(Supplied information begins)

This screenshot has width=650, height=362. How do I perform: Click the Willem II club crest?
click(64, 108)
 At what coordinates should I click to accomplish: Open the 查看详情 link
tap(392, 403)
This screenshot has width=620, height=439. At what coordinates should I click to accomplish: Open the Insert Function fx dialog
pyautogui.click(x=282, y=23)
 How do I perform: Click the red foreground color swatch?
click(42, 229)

(Supplied information ends)
(Supplied information begins)

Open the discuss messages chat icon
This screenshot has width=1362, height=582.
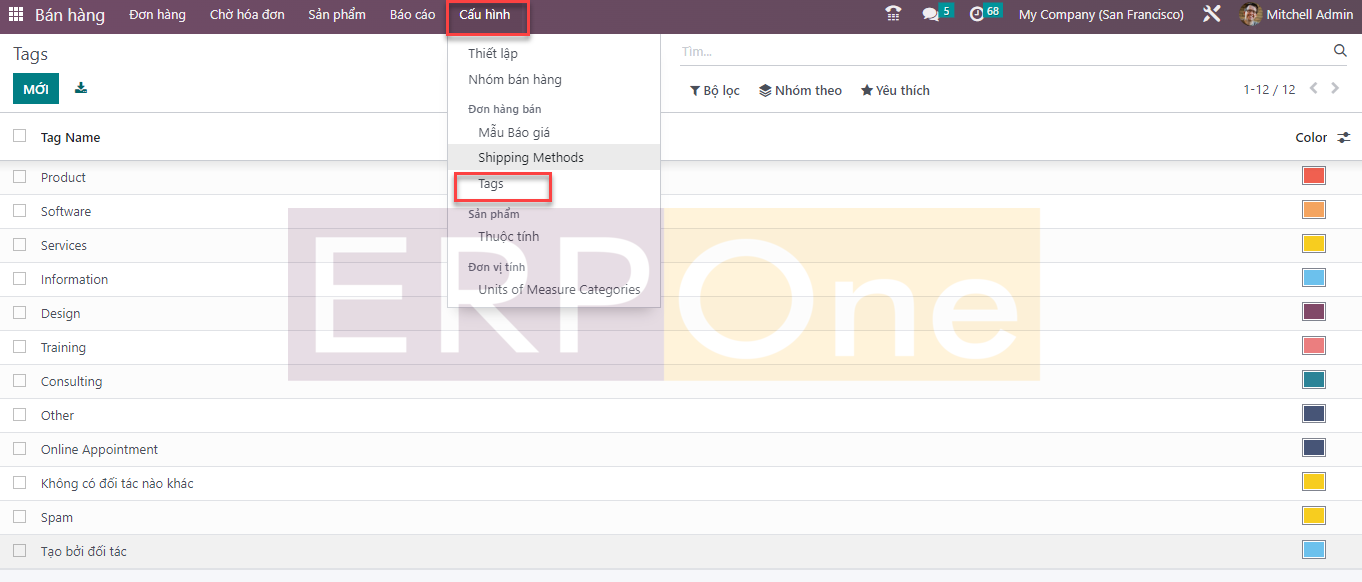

(Supplied information ends)

▶ [What you have to do]: From the records above, repeat exactly the lines from the one with "Open the discuss messages chat icon" through the one with "This screenshot has width=1362, height=582.", both included.

▶ [Task solution]:
Open the discuss messages chat icon
This screenshot has width=1362, height=582.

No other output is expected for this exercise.